好像还是徒弟跟自个最亲些,天散刚准备说话,被兰姑掐了一下,被兰姑瞪了一眼,兰姑清清嗓子说:“温小子,看你有诚意,我们可以带你去,但是你要答应姑姑一个条件。”
“姑姑请说!”
“你是去找你那孩子的,我也知道你们世家对子嗣非常看重,但是柳小姐是不想嫁你的,我看你对那柳小姐也没什么感情,我要你答应我,你只把孩子带走,柳小姐想去哪便去哪,你不得勉强。”原来是因为鬼圣的原因天散才收了徒弟,她虽然隐居许久,却还记得一个“义”字。
“我们答应了!”温信代他答道。
…………
秦悦坐着轿子下班回家吃饭,景宸总想留她在皇宫吃,可是家中有老父要照顾呀!偶尔还要和老夫去个旮旯角落里吃一顿,怎能总是留在皇宫呢!
咦,好像看到一个熟脸,那不是她的千面吗?给了柳韶衣,她不是落下悬崖了,没死?回来了?再一起瞧,人已走远,找不到戴面具那人了。
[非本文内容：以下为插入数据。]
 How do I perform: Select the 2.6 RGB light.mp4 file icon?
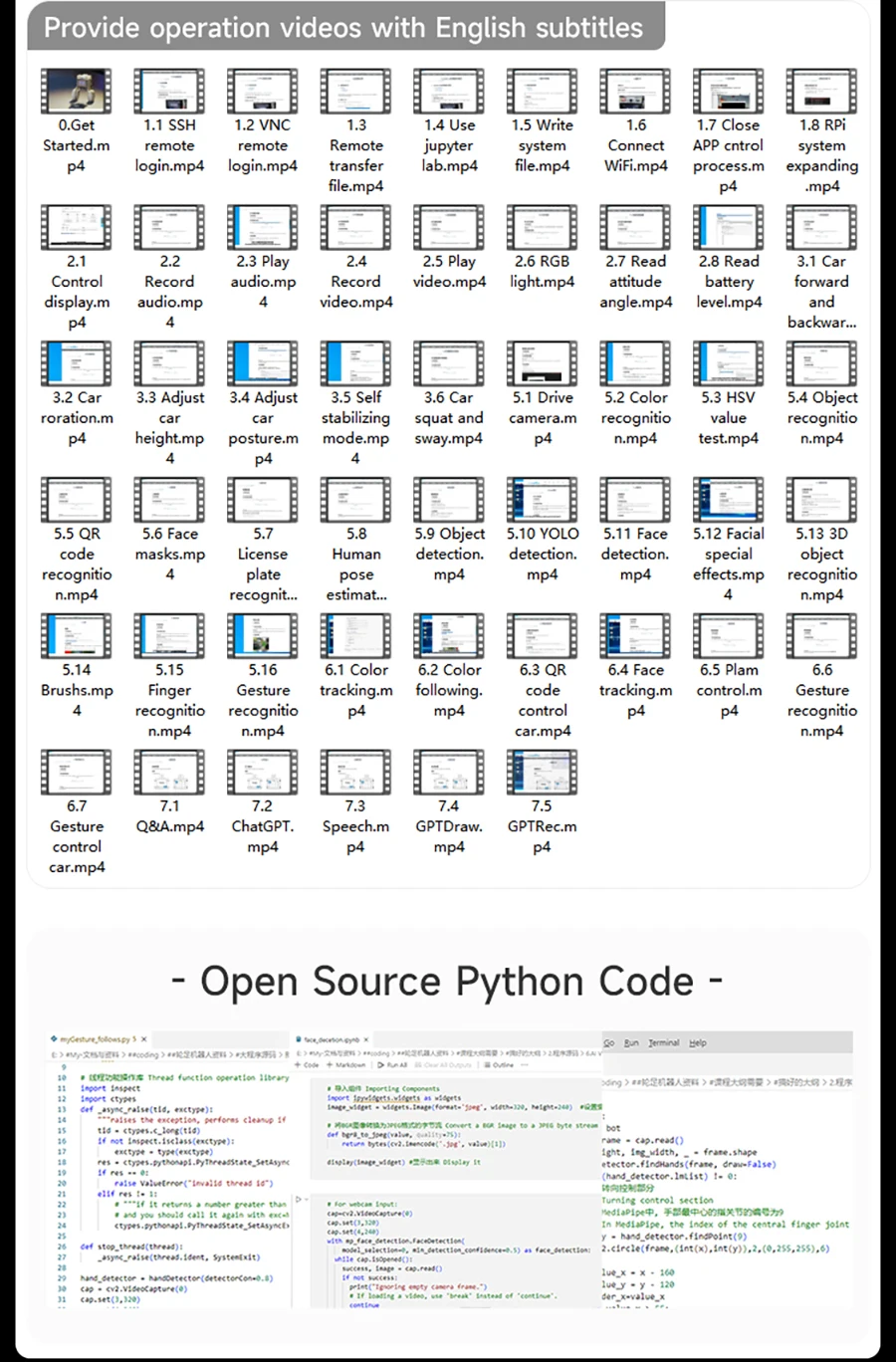point(542,228)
颜询抱着孩子去温府,进了巷子,向温府后门走去。隔着一堵墙,敏锐的听到里面有脚步声阵阵,出了什么事?后门打开,有一队家丁走了出来,颜询一个闪身到了温府个隔壁人家的院墙夹缝处遮挡身形,他看了看怀里睁着大眼睛吐口水的孩子。
熟悉的两个声音传来,他眉头皱出了川字纹,兰姑和天叔?他们怎么在这?
这个时候他再清楚不过,这些人定是要去悬崖下找他和韶衣的了,没想到这么快,还好他们动作也不慢。
等那家丁和骑马的温信兰姑三人从温府离开之后,他看了看那队人马的背影,又等了会,估计他们已经出城后,才走到后门处,敲开小门,有守门家丁出来问他什么事,他把怀中的孩子往那家丁手中一松:“这是你家二少爷的儿子,送去吧!”
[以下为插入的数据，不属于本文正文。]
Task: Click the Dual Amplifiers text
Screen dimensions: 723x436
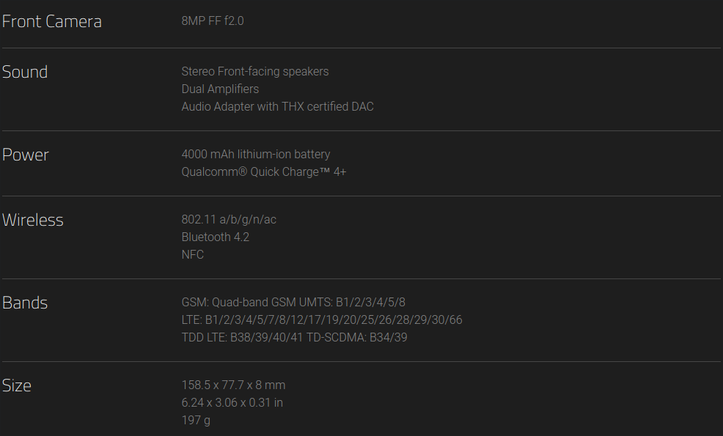Action: tap(220, 89)
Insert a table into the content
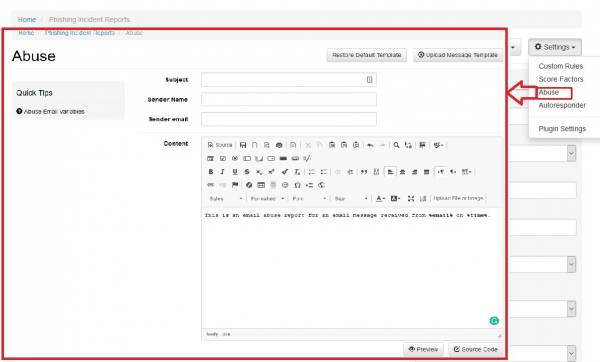The height and width of the screenshot is (362, 600). 261,185
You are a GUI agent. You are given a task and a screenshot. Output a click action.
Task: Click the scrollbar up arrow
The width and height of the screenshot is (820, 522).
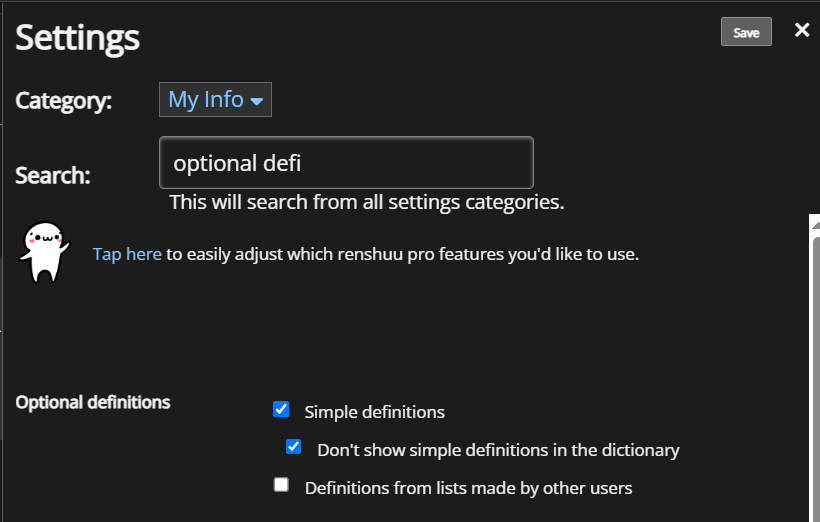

说完不等那家丁做出反应,他就离开了,家丁抱着骤然大哭出声的儿子觉得抱了个烫手山芋,还是跑去内院找二少爷。
温义再带人追出来的时候,已经找不到人了,颜询身量高大,那面具却做的是俊秀书生模样,所以乍然一看这男人俊逸非凡,近处接近了才感到长相和气质太不符了,是以温义一听家丁的描述,就知道是颜询来了。
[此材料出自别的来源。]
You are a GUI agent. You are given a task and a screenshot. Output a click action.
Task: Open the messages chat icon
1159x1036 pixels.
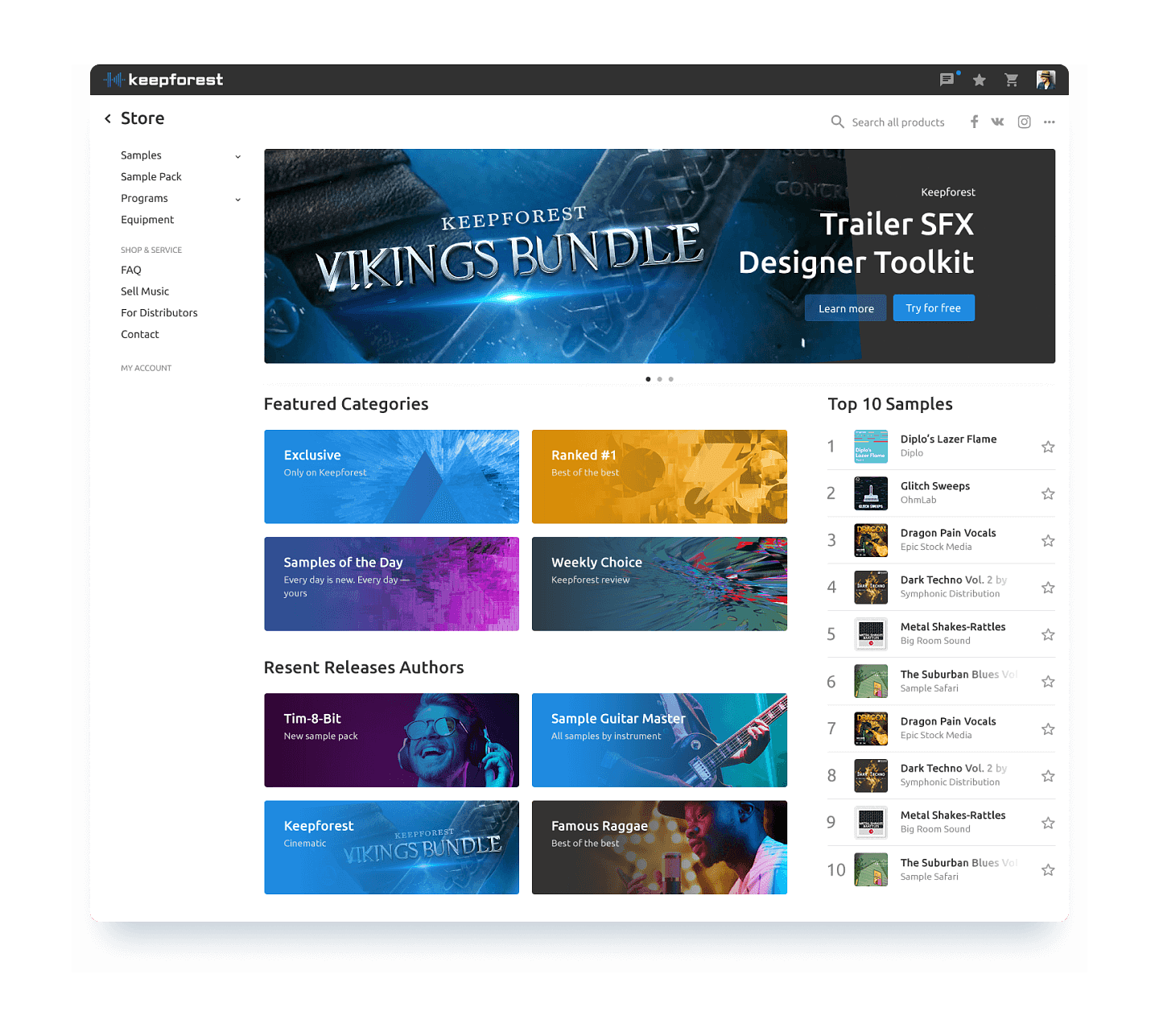point(947,80)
颜询走出城外,发现柳韶衣没在周围的小食摊子上坐着,心里着急。
“颜郎!”一辆青帏油布小马车里,露出一张小脸,正是他心中担心,脑中思念的人儿。
他上了马车,对马夫说:“往南去,不,去西南。”
“刚才我看到温家带了一群人出城,我不敢待在外面,就上了马车,你没事吧!”他一上马车,柳韶衣就抱住了他的腰,埋在他胸口,呼吸他身上令人安心的气息。刚才看到那群人冲出来,她快吓坏了,以为是颜询出了事,后来想颜询有前面,身还有武功,怎么会轻易被人认出,抓到呢?
在马车上等了好久,他终于来了。
颜询低头去吻她湿润的眼角:“别怕,没事了。”
在温家先去寻人之后,柳家,颜家也先后派了人去。
温义抱着孩子想了想,还是不准备把颜询来过的事告诉别人,也让下人们都守好了口风。
秦悦和秦远观也听到了下人来报这个消息,他们二人一商量,决定去温府看看温义,他腿脚不好,去寻人的只能是温家大哥,他应还留在府里。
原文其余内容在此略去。